Esse foi, porém, o ponto de partida, pois a dramatização
supera em todos os sentidos o original. Sobretudo porque Plínio
se vale de sua primitiva experiência no circo. Paco e Tonho
revivem a dupla clown e Toni, na técnica de puxar as falas,
impedindo que a tensão caia. E, além das mudanças
das peripécias e do recheio da história, uma circunstância
altera fundamentalmente a focalização artística,
no novo veículo: enquanto, no conto, há um narrador,
sob cuja perspectiva se desenrola a trama, a peça atribui
peso semelhante aos dois protagonistas (o narrador converte-se em
Tonho e Lorusso se transforma em Paco). A passagem de Roma para
o submundo brasileiro traz a violência maior à linguagem.
Navalha na Carne passa-se
num “sórdido quarto de hotel de quinta classe”,
reunindo a prostituta Neusa Sueli, o cáften Vado e o empregado
homossexual Veludo. Poucas vezes uma obra mostrou tão perfeita
adequação entre criaturas e diálogo, aprofundando,
num corte vertical na realidade, a condição humana.
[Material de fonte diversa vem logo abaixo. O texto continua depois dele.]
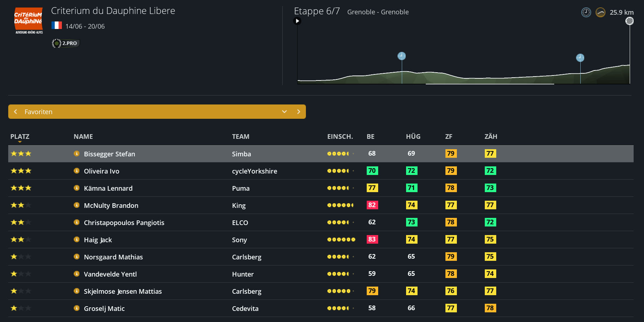Screen dimensions: 644x322
Task: Click the checkered finish flag marker
Action: point(629,21)
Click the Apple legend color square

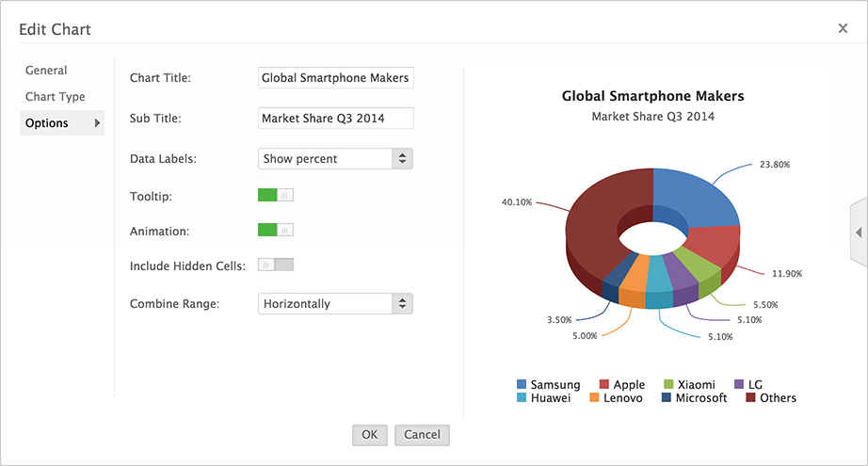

O patético retrato do submundo se amplia para o macro-cosmo
do duro relacionamento na vida atual. Despidas de valores que transmitem
transcencência à aventura humana, as personagens exemplificam
o horror da exploração, quando um se converte em objeto
para o outro e só resta o gosto da miséria.
Plínio não faz um panfleto contra a injustiça
social que acarreta aquela deformação. A crítica
e a denúncia estão implícitas na sua narrativa,
que vai ao fundo dos acontecimentos.
Navalha mostra uma corrente
de absurdos em que todos são algozes e vítimas. Vado
explora Neusa Sueli, que por sua vez exige que ele a satisfaça.
Veludo furta o dinheiro deixado pela prostituta para o cáften
a fim de obter os favores do rapaz do bar. Todos compram e se vendem
nesse universo de reificação. A imagem final de derrota
é mostrada por Neusa Sueli, que acaba a noite, sozinha, comendo
um sanduíche de mortadela.
Uma análise superficial de Abajur
Lilás, escrita em 1969 e só liberada pela censura
em 1980, suporia que ela repete em parte Navalha
na Carne. A semelhança se acha apenas na presença
de prostitutas no elenco. Porque o que a peça realiza é
o mais incisivo, duro e violento diagnóstico do País,
após o golpe de 1964. A estrutura do poder ilegítimo
está desmontada, para revelar, com meridiana clareza, um
ríctus sinistro.
A trama se basta em si mesma, autêntica na sua crueza. Em
face do proprietário do prostíbulo e de seu truculento
auxiliar, uma prostituta é acomodada, por receio de represálias,
outra pensa em obter vantagens e chega à delação,
e a terceira é a revoltada irracional, que não mede
conseqüências. O microcosmo retratado remete. Metaforicamente,
ao doloroso macrocosmo político vivido durante a ditadura,
em aguda pintura dos vários comportamentos assumidos pela
nossa sociedade.
Depois do êxito de Dois
Perdidos e Navalha na Carne, era fácil imaginar que
Plínio, no bom sentido, ficasse na moda. E suas peças
foram sucedendo no cartaz, tendo freqüentemente apresentações
simultâneas. Não está feito ainda o inventário
completo de sua produção, estimada em ao menos três
dezenas de textos, alguns não levados ao palco, e compreendendo
vários gêneros e tendências, do drama ao musical,
ao show e ao infantil, e do realismo ao místico e ao poético.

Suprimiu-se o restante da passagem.